Ask just about any data scientist or science of business BI specialist about critical components of her job, and she’s almost certain to mention data integration (munging), statistical analysis and visualization at the top of her list. Once the data are in place, the attention often turns from integration to the powerful combination of statistical analysis and visualization for discovery/exploration.
I can’t imagine there’s a bigger advocate of the R platform for analytics and data programming than me. I love R’s core statistical graphics and add-on lattice and ggplot statistical packages as well, using them all the time in my work. But I’m less enthused about R’s interactive visualization capabilities. My take is that commercially-available software trumps its open source competition at this point. Frustratingly, though, exploratory data analysis nirvana for me is a robust visualization platform that interoperates with R.
Over the past few months I’ve been evaluating visualization software from Tableau, Spotfire, Qlikview, Advizor Solutions and Visokio. There’s plenty to like about each of the vendors’ products. In fact, I wouldn’t discourage potential customers from any of those choices.
The new demo release of Omniscope from UK vendor Visokio especially caught my eye. An email I received from the product manager mentioned new R integration and provided links to several recorded demos explaining how it works. Though excited, I made a mental concession that I’d be happy if the capability simply allowed me to access native R data in Omniscope – essentially, an ODBC or JDBC for R. At the same time, after having evaluated what appears to be similar interoperability between Spotfire and R a year and a half ago, I was interested in how the Omniscope/R connectivity compared. I’m glad I invested the time to find out.

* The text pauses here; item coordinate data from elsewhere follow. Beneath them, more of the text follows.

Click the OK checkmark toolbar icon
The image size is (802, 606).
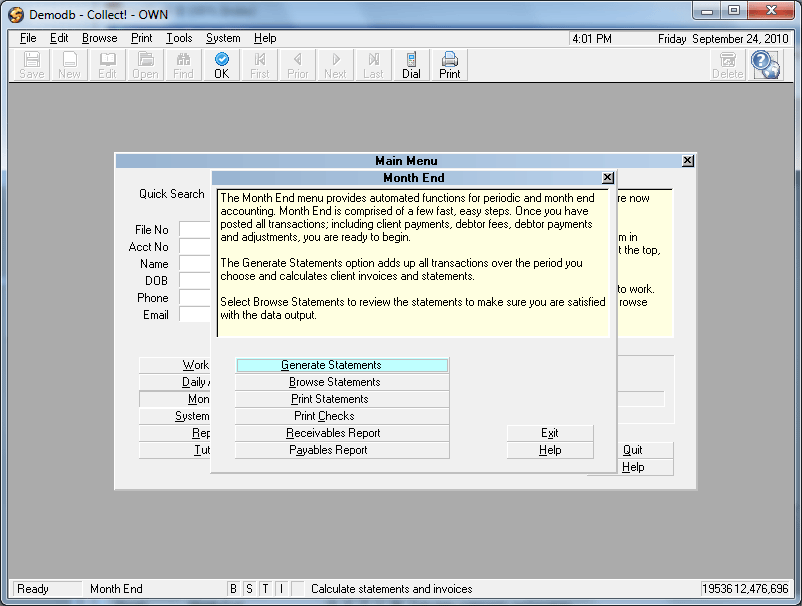[x=221, y=65]
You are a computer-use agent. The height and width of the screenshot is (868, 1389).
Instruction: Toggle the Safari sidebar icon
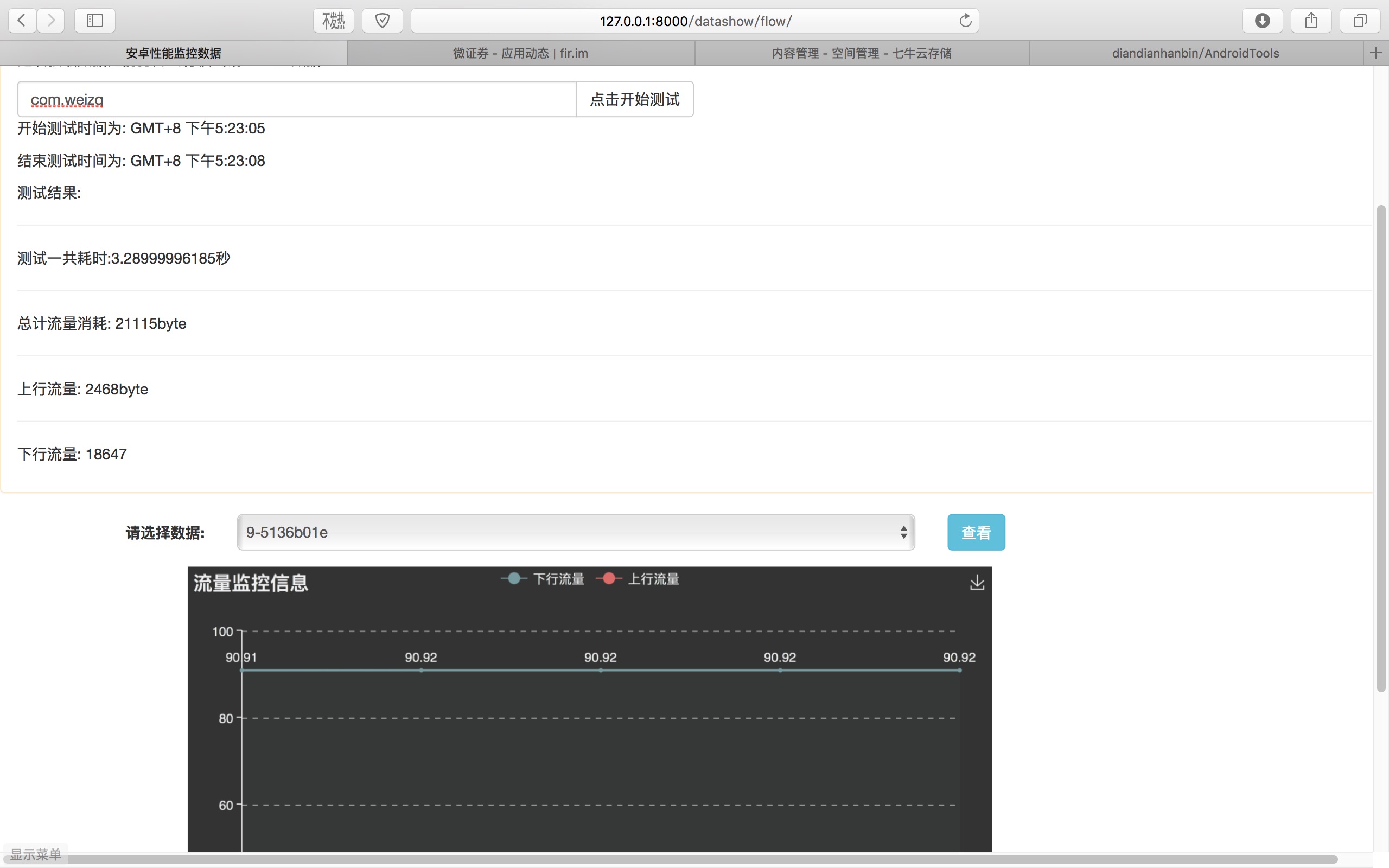pos(95,21)
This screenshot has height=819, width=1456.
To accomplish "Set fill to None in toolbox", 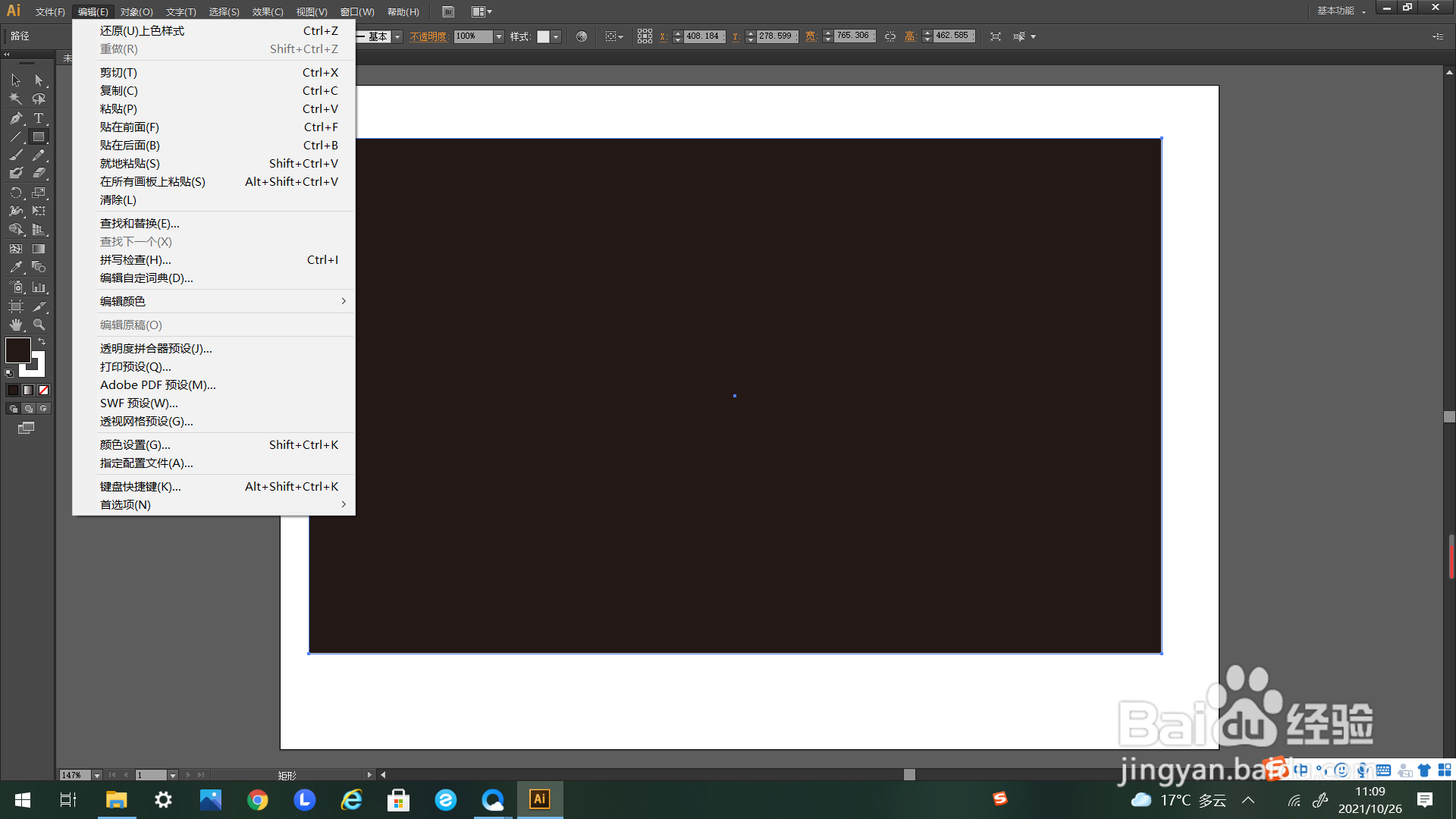I will pos(44,391).
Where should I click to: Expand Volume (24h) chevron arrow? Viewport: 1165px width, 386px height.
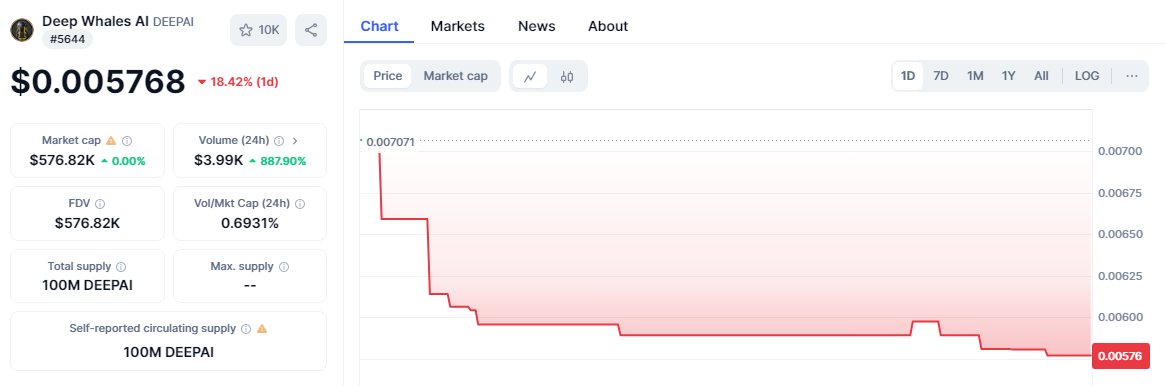pos(295,140)
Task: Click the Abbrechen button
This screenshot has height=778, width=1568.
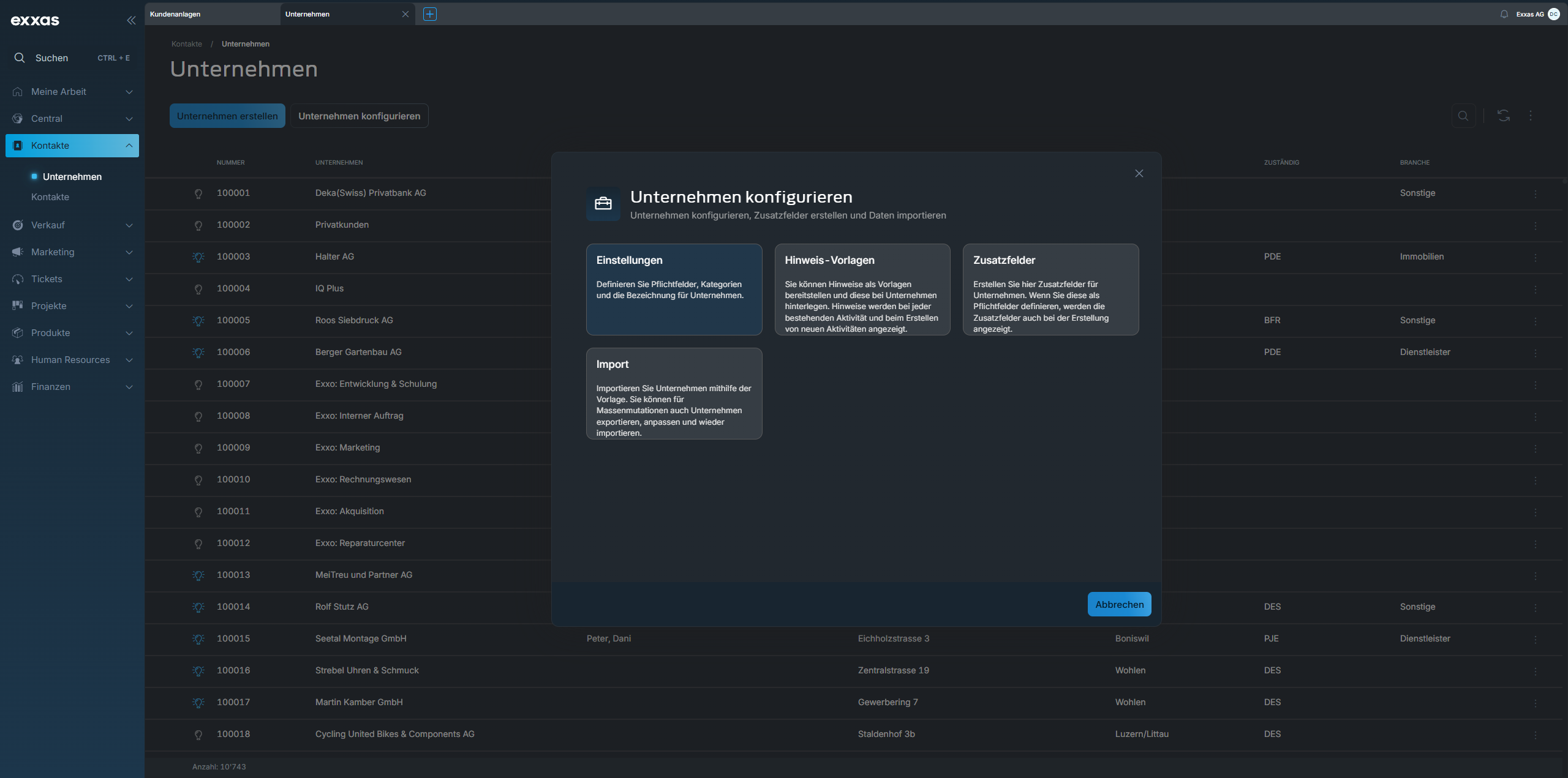Action: [x=1119, y=604]
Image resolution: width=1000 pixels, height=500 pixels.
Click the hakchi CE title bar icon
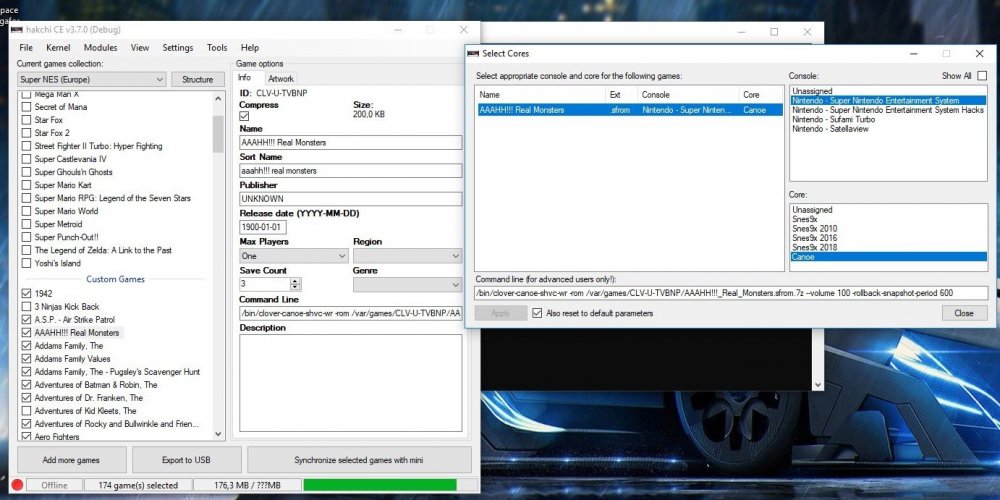point(17,30)

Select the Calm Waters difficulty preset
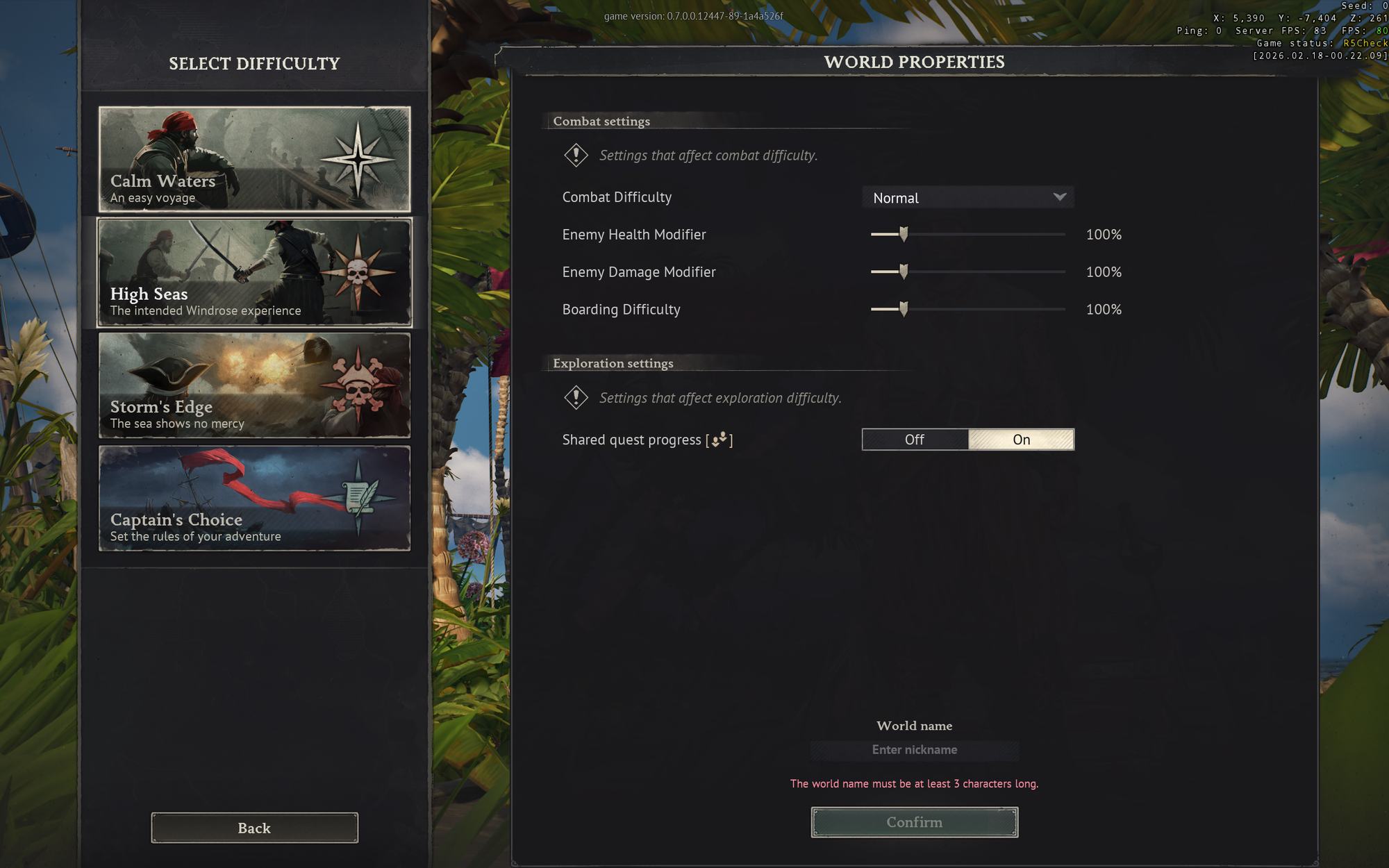click(255, 159)

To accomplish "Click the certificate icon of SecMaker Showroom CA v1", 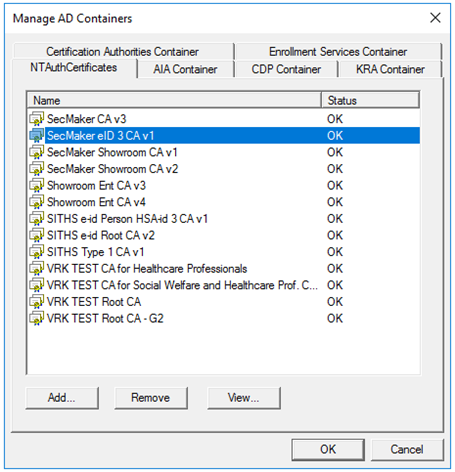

Omniscope is somewhat distinctive among its peers. The software has two major product components: DataExplorer, which provides data discovery & analysis, reporting and dashboarding, and DataManager, which offers tools to build and manage data sets. DataManager is essentially a poor man’s ETL tool, providing a drag and drop visual workflow to drive data extraction, merge, transformation and delivery on a small scale. When I first started looking at Omniscope, I pooh-poohed DataManager, thinking I’d never need it. After all, what can’t I do with Pentaho Data Integration and Ruby? I later started to appreciate DM quite a bit.
Once Omniscope determines the installed R directory structure, programmers can write R code in DataManager for either data access (Source) or data manipulation (Operations). I first took on the simpler Source, learning how to use the editor to develop a script that loads a 5.4M record R data frame into memory, ultimately returning a random sample of 100,000 records and predictions from a cubic splines regression model to DataExplorer for exploration. Flush with that success, I then coded the beginnings of several generic tools that drive from R meta-data and dynamic statement building. I was getting quite comfortable using R as a DataManager Source.
Operations extends the programming power of R to other data in a DataManager stream. As an illustration, I load a comma-delimited file and then link the contents to an R script that pivots the text data using functions from the R reshape package. After a few more R programming statements, the “munged” data is returned to DataExplorer for discovery. I’ve tried similarly reshaping/filtering/enhancing input data from several other NBER files, all with positive results. While I’m sure I could do the pivoting tasks using other DataManager Operations functions, I was able to accomplish everything I needed to do with the R language I know.
My next test was to link several R Operations tasks in succession: the first to read an already-input stacked time series data file and create new variables; the second to reshape and restrict the resulting stream; and the third to invoke the Holt Winters forecasting function to “predict” the next 30 days of measurements for each of the selected series. This, too, worked well. The forecasts behaved as expected and I was able to examine the results visually in DataExplorer. Cool stuff.
Though there are a few gotchas like missing data surprises, based on my tests to date, count me as an enthusiastic supporter of the interoperability of R and Omniscope. The combination indeed makes for a powerful data science exploration platform. And for Agile BI at its finest.
Kudos to Visokio for a job well done. Me? I’m ecstatic. I can now have my interactive visualization cake and eat my R for statistical analysis, too!